··· INPUT RECORDS ···

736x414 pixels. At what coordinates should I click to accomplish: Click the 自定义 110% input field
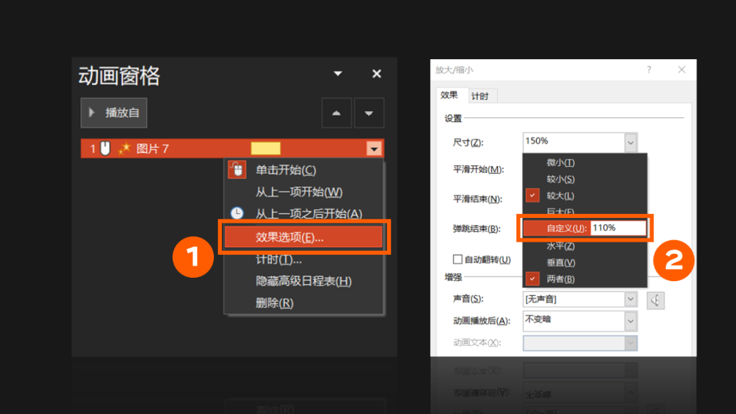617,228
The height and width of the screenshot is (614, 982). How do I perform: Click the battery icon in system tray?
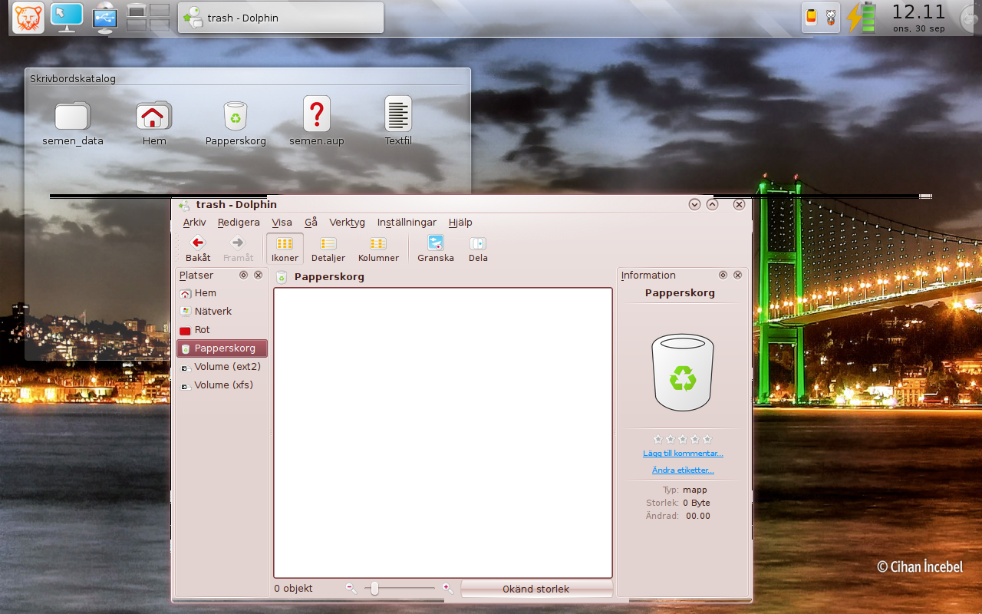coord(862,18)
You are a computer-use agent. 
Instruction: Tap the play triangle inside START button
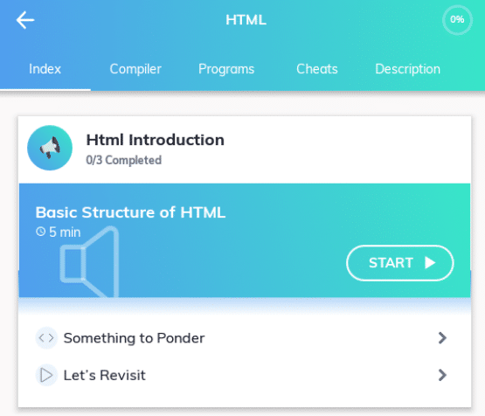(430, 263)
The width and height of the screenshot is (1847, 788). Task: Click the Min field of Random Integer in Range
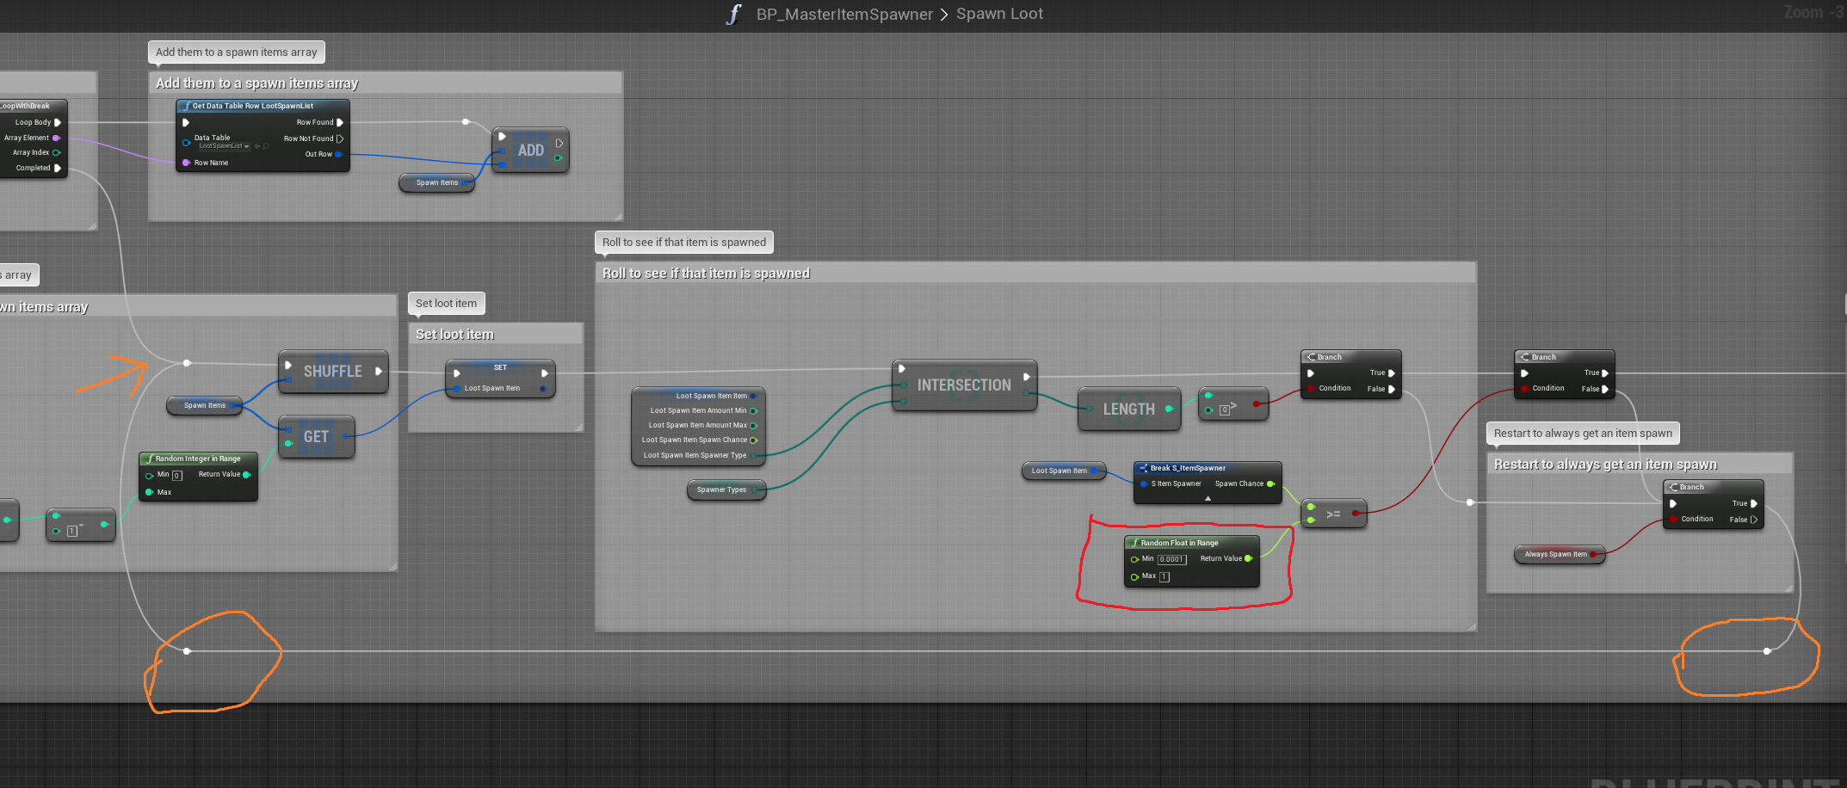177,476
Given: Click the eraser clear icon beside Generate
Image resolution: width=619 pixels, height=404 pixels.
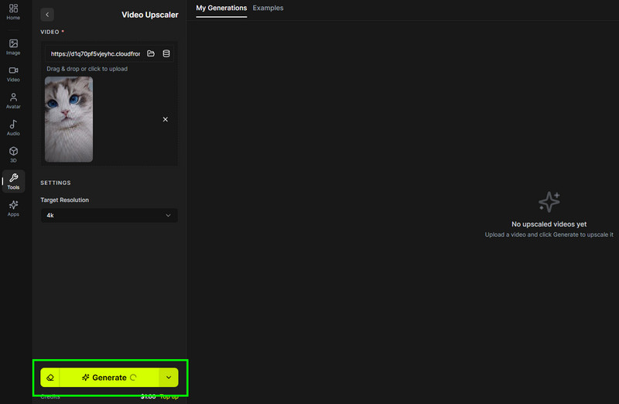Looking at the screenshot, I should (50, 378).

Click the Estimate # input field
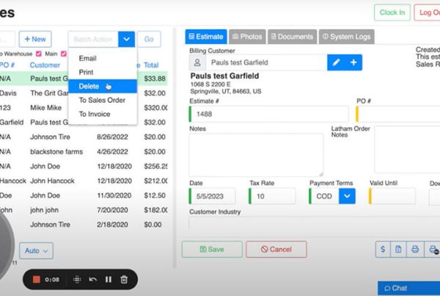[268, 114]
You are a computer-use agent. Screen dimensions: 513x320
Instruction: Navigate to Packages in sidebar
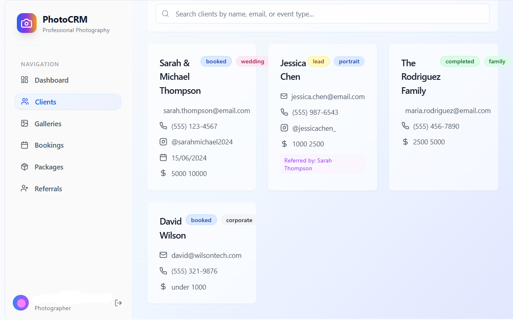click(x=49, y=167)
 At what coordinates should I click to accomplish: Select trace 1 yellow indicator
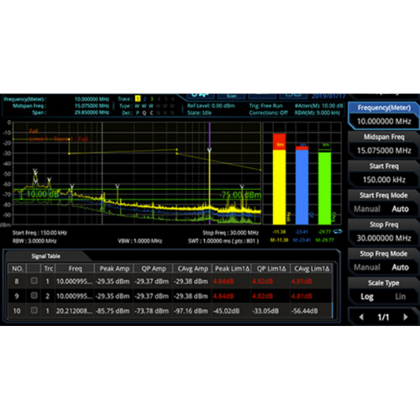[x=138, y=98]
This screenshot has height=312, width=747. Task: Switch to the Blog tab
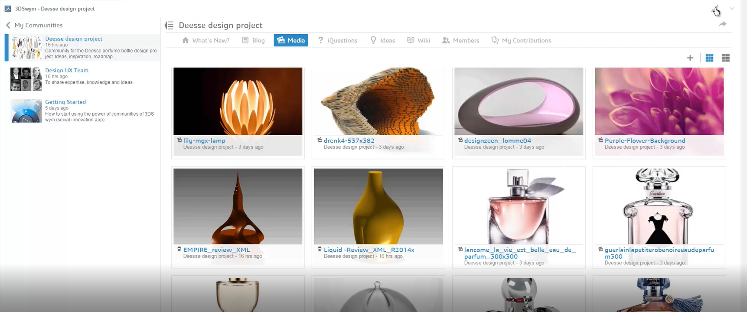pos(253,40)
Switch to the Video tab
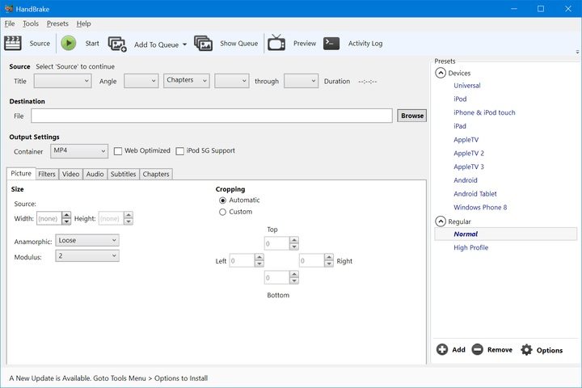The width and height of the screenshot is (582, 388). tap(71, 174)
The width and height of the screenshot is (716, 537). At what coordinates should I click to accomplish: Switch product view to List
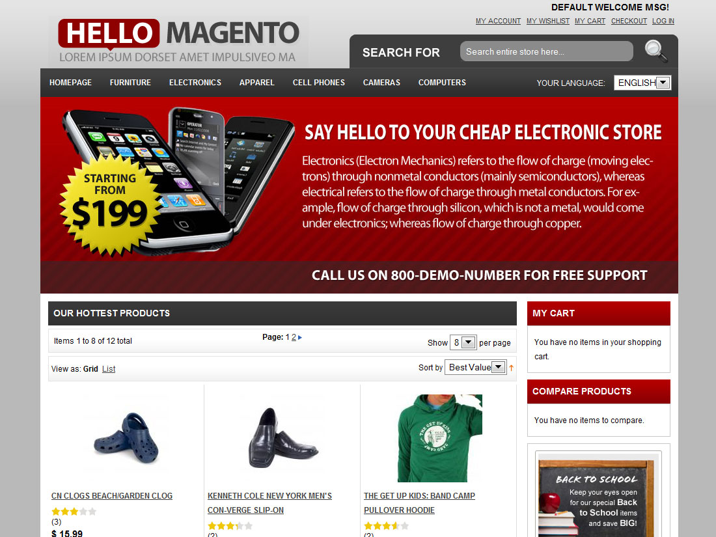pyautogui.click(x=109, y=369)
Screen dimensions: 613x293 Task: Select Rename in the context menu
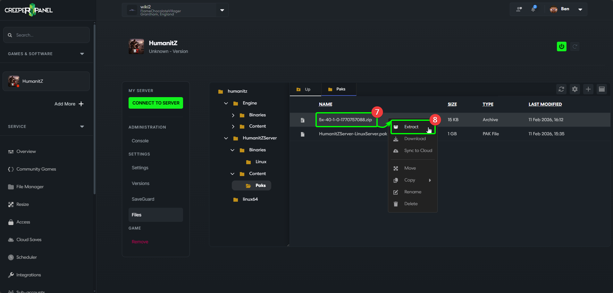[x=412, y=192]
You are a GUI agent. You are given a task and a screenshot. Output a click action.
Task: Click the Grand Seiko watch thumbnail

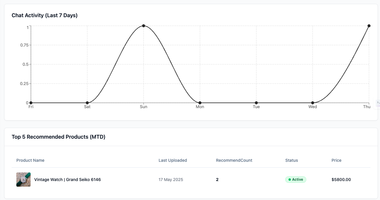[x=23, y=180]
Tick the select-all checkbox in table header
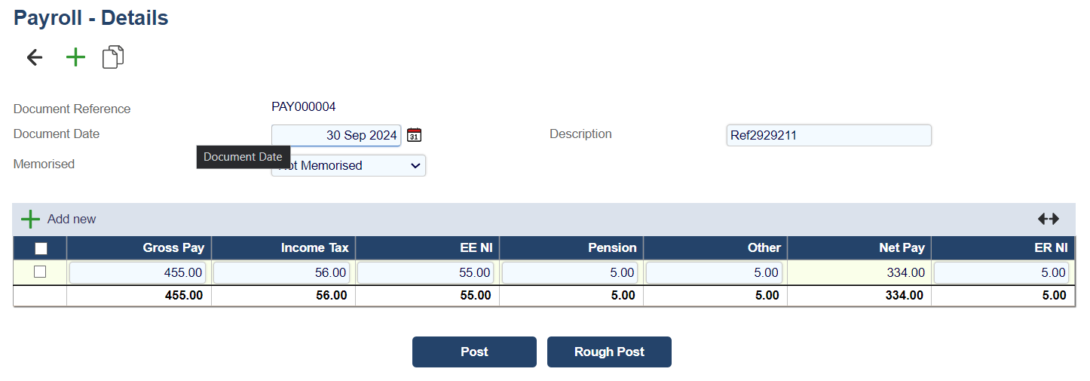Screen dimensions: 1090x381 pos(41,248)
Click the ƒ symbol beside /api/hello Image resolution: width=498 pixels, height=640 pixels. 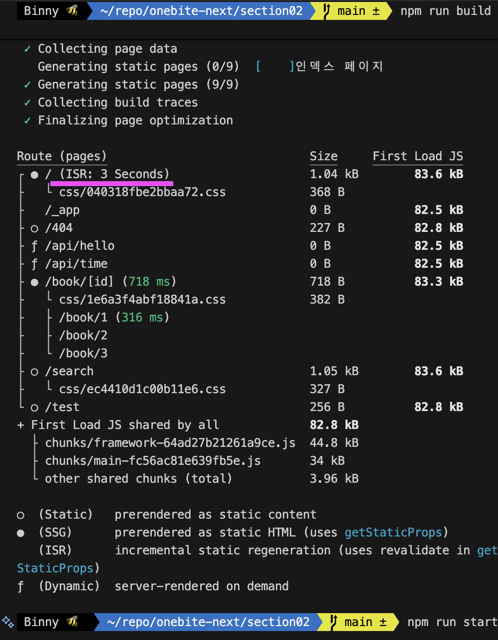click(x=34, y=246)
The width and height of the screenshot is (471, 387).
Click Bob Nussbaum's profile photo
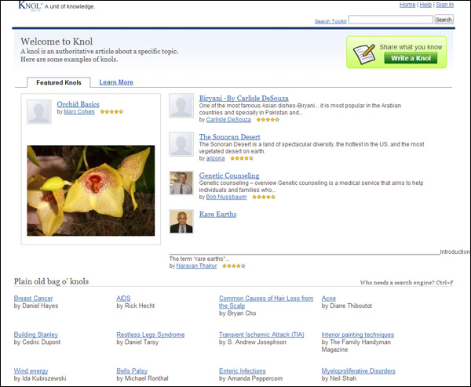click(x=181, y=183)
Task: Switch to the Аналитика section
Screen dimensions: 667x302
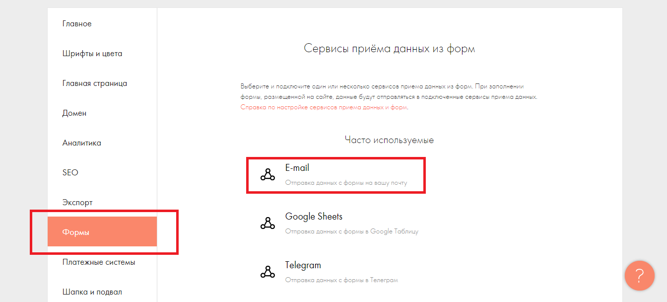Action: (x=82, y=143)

···

- WORK INSTRUCTIONS
For the entries above, give only the number of lines that contain the word "agent".

- REPLY
3